L-BFGS optimizer doesn't work properly on CUDA

Hi, I have some problems when I use L-BFGS optimizer on pytorch.

My problems are below.

  • L-BFGS optimizer with CUDA doesn’t converge or converge too early (converge on high loss value)
  • L-BFGS with CPU work perfectly.
  • If I set data types of all tensor to float64, It is work.

I think that these problem depends on my environment because my code works good on Google Colab.
But even in the new virtual conda env, same problems happen.

My env are below.

  • Windows 10 64bit
  • Python 3.8.10
  • Pytorch 1.10.0
  • Nvidia RTX 3070
  • CUDA 11.1 & cuDNN v8.2.1
  • Newest Nvidia GPU Driver

This is my example code.

import torch
from torch.autograd import Variable
import numpy as np
import matplotlib.pyplot as plt

torch.manual_seed(1234)
np.random.seed(1234)

device = torch.device("cuda")  # Or torch.device("cpu")
dtype = torch.float32  # Or torch.float64

torch.set_default_dtype(dtype)

x_data = np.linspace(0, 1, 100)[:, None]
y_data = np.sin(x_data * 2.0 * np.pi) + np.sin(x_data * 20.0 * np.pi) * 0.1

x_input = Variable(torch.tensor(x_data, dtype=dtype)).to(device)
y_target = Variable(torch.tensor(y_data, dtype=dtype)).to(device)

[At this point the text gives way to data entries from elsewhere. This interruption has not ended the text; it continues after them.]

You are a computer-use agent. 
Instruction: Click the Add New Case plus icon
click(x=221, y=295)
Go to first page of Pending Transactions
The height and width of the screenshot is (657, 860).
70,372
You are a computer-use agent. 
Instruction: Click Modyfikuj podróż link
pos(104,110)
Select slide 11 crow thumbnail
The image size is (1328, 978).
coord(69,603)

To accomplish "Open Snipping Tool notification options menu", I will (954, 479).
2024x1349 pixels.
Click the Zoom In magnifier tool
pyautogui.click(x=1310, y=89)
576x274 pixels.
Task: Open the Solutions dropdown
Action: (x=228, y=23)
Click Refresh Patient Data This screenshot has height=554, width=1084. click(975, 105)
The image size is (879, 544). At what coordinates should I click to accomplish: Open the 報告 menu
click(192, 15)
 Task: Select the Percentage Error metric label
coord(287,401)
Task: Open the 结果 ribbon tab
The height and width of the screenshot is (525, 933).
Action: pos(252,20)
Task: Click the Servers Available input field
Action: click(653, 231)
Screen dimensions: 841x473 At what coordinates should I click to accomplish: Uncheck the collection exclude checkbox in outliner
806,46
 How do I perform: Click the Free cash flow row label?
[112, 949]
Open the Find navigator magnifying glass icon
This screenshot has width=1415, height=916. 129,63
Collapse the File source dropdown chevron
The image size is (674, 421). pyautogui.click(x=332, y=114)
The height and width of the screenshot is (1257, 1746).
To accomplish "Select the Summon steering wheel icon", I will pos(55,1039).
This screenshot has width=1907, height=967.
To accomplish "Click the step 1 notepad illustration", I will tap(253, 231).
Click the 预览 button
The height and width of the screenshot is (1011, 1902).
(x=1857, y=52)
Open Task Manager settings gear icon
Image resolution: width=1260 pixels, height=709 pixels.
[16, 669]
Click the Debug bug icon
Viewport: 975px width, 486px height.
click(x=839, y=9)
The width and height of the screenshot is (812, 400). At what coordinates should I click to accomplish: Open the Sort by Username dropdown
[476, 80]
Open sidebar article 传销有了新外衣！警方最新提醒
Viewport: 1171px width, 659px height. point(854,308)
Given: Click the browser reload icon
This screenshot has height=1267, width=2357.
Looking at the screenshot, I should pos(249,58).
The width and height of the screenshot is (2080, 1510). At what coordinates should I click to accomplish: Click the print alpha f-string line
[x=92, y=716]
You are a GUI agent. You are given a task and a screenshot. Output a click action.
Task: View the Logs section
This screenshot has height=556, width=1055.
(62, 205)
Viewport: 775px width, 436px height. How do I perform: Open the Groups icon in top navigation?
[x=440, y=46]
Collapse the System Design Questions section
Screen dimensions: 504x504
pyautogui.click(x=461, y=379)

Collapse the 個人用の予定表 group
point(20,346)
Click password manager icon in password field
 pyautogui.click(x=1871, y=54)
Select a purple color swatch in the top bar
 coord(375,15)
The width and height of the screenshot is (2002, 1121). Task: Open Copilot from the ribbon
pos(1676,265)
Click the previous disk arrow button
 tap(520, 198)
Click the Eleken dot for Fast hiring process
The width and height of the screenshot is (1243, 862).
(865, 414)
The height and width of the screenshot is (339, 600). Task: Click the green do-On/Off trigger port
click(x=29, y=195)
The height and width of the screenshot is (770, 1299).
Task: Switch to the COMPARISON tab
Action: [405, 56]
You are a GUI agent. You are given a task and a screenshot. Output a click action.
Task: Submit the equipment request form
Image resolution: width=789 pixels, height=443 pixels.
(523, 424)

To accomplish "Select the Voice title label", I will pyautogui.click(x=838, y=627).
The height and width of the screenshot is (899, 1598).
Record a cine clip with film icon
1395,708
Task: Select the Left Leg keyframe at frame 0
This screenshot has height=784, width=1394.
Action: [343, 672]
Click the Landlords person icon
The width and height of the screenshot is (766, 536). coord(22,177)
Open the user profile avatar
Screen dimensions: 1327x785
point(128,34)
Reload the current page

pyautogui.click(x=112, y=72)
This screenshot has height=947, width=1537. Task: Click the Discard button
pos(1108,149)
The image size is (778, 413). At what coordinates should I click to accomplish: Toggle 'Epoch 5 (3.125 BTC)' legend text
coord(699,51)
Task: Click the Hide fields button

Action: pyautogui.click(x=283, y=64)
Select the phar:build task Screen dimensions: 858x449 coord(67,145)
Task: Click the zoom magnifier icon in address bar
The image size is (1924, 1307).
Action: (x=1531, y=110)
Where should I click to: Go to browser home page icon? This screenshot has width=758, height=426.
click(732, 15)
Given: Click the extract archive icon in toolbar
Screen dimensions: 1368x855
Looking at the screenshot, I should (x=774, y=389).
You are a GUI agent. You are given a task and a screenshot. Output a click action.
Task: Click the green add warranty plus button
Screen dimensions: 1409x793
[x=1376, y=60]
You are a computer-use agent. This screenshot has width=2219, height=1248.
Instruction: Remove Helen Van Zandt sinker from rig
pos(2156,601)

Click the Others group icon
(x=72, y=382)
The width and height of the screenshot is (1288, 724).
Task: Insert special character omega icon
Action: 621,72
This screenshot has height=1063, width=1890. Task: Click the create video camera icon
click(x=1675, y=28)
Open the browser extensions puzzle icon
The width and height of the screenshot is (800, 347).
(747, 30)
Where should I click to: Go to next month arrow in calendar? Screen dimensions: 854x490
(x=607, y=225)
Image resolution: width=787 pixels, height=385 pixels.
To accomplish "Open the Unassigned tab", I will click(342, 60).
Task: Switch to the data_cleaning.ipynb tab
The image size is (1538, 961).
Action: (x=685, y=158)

model = torch.nn.Sequential(
    torch.nn.Linear(1, 20),
    torch.nn.Tanh(),
    torch.nn.Linear(20, 1),
).to(device)

loss_fn = torch.nn.MSELoss()
optimizer = torch.optim.LBFGS(model.parameters(), lr=1.0, max_iter=5000)


y_out_init = model(x_input)

print(f"Device : {device}, dtype : {dtype}")
iteration = 0


def closure():
    global iteration
    optimizer.zero_grad()
    y_out = model(x_input)
    loss = loss_fn(y_out, y_target)
    loss.backward()
    iteration += 1
    print(f"\rIteration : {iteration}, Loss : {loss.item():.5e}", end="")
    if iteration % 500 == 0:
        print("")
    return loss


optimizer.step(closure)
y_out_final = model(x_input).detach().cpu().numpy()

# visualization
plt.title("Curve fitting")
plt.xlabel("x")
plt.ylabel("y")

plt.plot(x_data, y_data, label="ground truth")
plt.plot(x_data, y_out_init.detach().cpu().numpy(), label="init curve")
plt.plot(x_data, y_out_final, label="optimized curve")

plt.legend()
plt.show()

Here are my outputs,

Device : cpu, dtype : torch.float32
Iteration : 421, Loss : 4.79544e-03

Device : cpu, dtype : torch.float64
Iteration : 500, Loss : 4.79593e-03
Iteration : 625, Loss : 4.79562e-03

Device : cuda, dtype : torch.float32
Iteration : 500, Loss : 4.91581e-03
Iteration : 1000, Loss : 4.93076e-03
Iteration : 1500, Loss : 4.92084e-03
Iteration : 2000, Loss : 4.91559e-03
Iteration : 2465, Loss : 2.16753e+17

Device : cuda, dtype : torch.float64
Iteration : 400, Loss : 4.79128e-03

Does anyone have an idea what might be the problem?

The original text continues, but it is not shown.